Dr. Jim provides advice on the process of having a healthy relationship in the online dating scene and steps to take (and not take) to find your perfect match.
Dear Jim: Are there general guidelines for screening people that perhaps I can use in the future to avoid the bad experience I had?
You are one of many who have written to me with a similar question. Yes, I do believe that some guidelines SHOULD be created (called boundaries) as you approach any relationship – especially over the Internet.
Guide to start a successful relationship Online
- The first one is NOT to develop any undue expectations PRIOR to meeting one in person. Approaching the subject of marriage before even meeting should be a sign that “expectations” are getting ahead of the process. I could not state this too strongly. Would also suggest that approaching the subject of marriage even after meeting for the first period of time should not be done. The single biggest cause of heartache in finding relationships is unrealistic expectations.
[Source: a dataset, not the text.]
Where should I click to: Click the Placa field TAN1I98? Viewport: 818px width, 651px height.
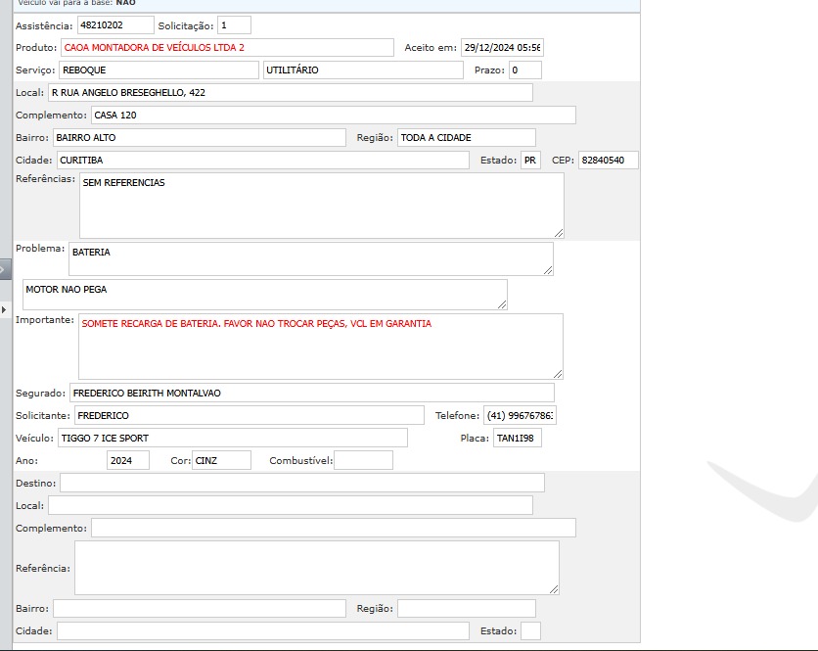coord(517,438)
Often people who meet initially over the Internet are guided by their feelings and not their head. There has to be something in common for one to even write to another person. The words put down on paper are a small inkling into the total being of another person.
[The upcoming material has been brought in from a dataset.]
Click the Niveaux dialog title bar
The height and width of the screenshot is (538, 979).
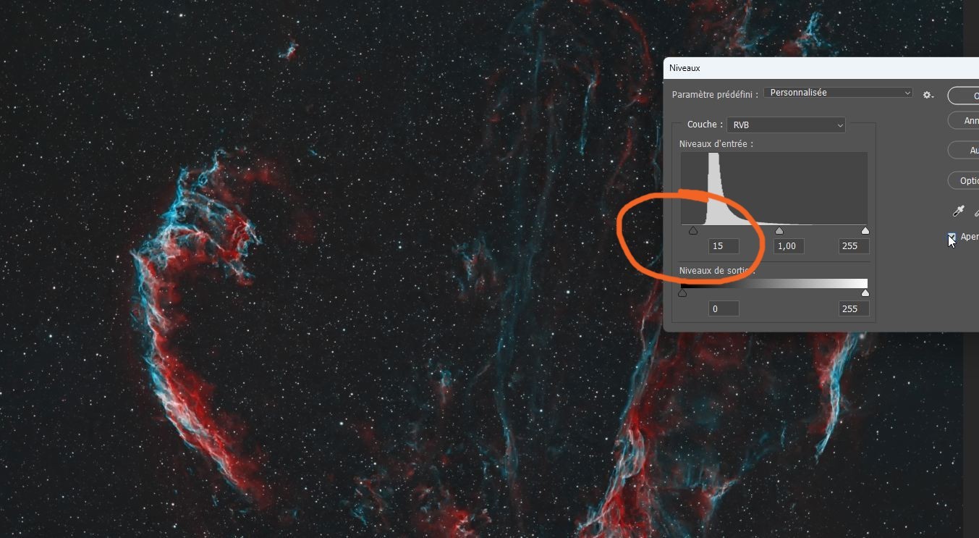coord(821,68)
If you find someone approaching you and soon talking about marriage, let it be a red flag that the Holy Spirit is sending up to protect you. Am not saying that you should bring it to a halt, but proceed with GREAT caution. So many things make a good relationship – and initial compatibility is only one of many ingredients that you want. Candidly, almost anyone can “put on an act” consciously or subconsciously for a period of time. They may not be doing it intentionally, but their “needs” may be driving them and you are not seeing the total person. Wait and walk through a period of time so that the total person in each of you has time to surface.
Please take the time for the “process” to unfold whether or not this is the one for you.
- Along these lines, use thought and consideration when setting up to have the first face-to-face meeting. In my opinion, the woman should set the place and time. Both parties should be sure that a close friend or family member knows all the details of the meeting. Do not stray from these boundaries. Also, be accountable so that you are not unduly tempted. Give thought to meeting in a group setting???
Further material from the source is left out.